María del Carmen Pestana, contrôleuse à l’arrêt Tulipán (Plaza de la Revolución), insiste sur le fait que sa responsabilité n’est pas seulement de contrôler que les véhicules s’arrêtent, mais aussi de s’assurer que les files d’attente et l’accès aux bus soient bien organisés afin d’éviter les conflits, les accidents ou les comportements inappropriés.

Elle fait part de sa satisfaction d’apprécier l’affection des gens lorsque les inspecteurs font un bon travail et elle exhorte les chauffeurs de l’État à continuer de coopérer afin de surmonter cette situation."Un véhicule qui ne contribue pas signifie moins de progrès, plus d’exacerbation du problème »

Yadir Esteban Vizcaya, un inspecteur affecté au Vedado, assure qu’au carrefour entre les rues G et 25 il y a de moins en moins de contrevenants à la mesure établie. Cependant, il reconnaît que certains jouent encore les filous et que leur insensibilité est telle qu’ils dévient de leur itinéraire ou ignorent les appels.

Pour sa part, Lázaro Fernández, inspecteur à Alamar, confirme que certains chauffeurs utilisent leurs véhicules de l’État pour effectuer des trajets contre rémunération, pour "botear" (NdT : prendre des autostoppeurs contre rémunération), sur des tronçons où il n’y a pas de contrôle. C’est du moins ce que lui ont dit de nombreux passagers. Comme ses collègues inspecteurs, il attire l’attention sur la complexité de leur travail et demande plus de patience aux passagers, qui extrapolent souvent leurs problèmes personnels à leur comportement dans la rue, au point de se montrer agressifs envers eux sans raison.

Personne ne doit oublier qu’au-delà de leur uniforme, les inspecteurs sont aussi des personnes avec leurs propres problèmes et leurs situations et qu’ils sont malgré tout "prêts à contribuer à la résolution des difficultés de la population", comme l’ont dit certains d’entre eux.

Ce que disent les conducteurs...

Ceux qui sont derrière le volant sont qualifiés de « sauveurs » ou d’« insensibles », comme nous le savons tous.
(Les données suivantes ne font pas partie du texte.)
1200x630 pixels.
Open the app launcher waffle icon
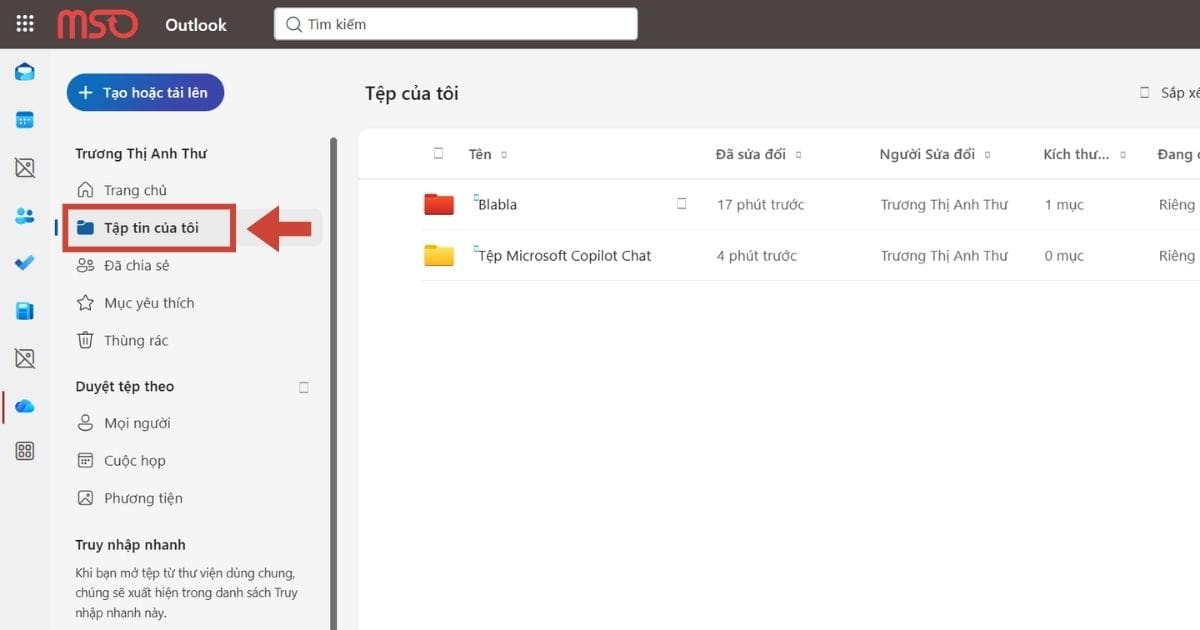click(25, 24)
Ramón Rodríguez Peña, chauffeur pour l’Empresa de Telecomunicaciones de Cuba (Etecsa), exprime clairement sa volonté d’aider la population en ces temps difficiles.
"Honnêtement, je n’ai pas eu de problèmes de comportement quand il s’agit de s’arrêter et les gens sont corrects, ils respectent le véhicule... De temps en temps, ils claquent les portières un peu fort, mais chaque cas est différent", a-t-il déclaré.

Son collègue Ramón García Pineda, également conducteur d’Etecsa, a exprimé sa pleine intention de contribuer à la mesure, mais il a ajouté que certains passagers se comportent de manière négative pendant le trajet : "J’ai eu plus d’une fois des problèmes avec des personnes qui fumaient ou mangeaient à l’intérieur de la voiture ou qui utilisaient un langage inapproprié en élevant la voix, des attitudes qui sont désagréables. Si je vous aide, il faut au moins que vous me respectiez", a-t-il déclaré.

Yosvany Provenza Romero, chauffeur à la blanchisserie « 28 de Enero » à Alamar, a déclaré que l’un des plus grands problèmes est l’attitude des personnes qui utilisent le service pour aller juste un ou deux arrêts plus loin, un trajet qui peut parfaitement être exécuté sans avoir besoin de transport, en prenant la place d’autres passagers avec des destinations beaucoup plus éloignées.

Nous savons déjà que la mesure de contrôle des véhicules de l’État ne va pas résoudre la crise actuelle, mais elle constitue une ouverture et comme l’a dit l’étudiante Gabriela, il y a au moins une solution, qui implique la compréhension, la communication, l’empathie entre les passagers, les conducteurs et les inspecteurs, parce que c’est un problème qui nous affecte tous.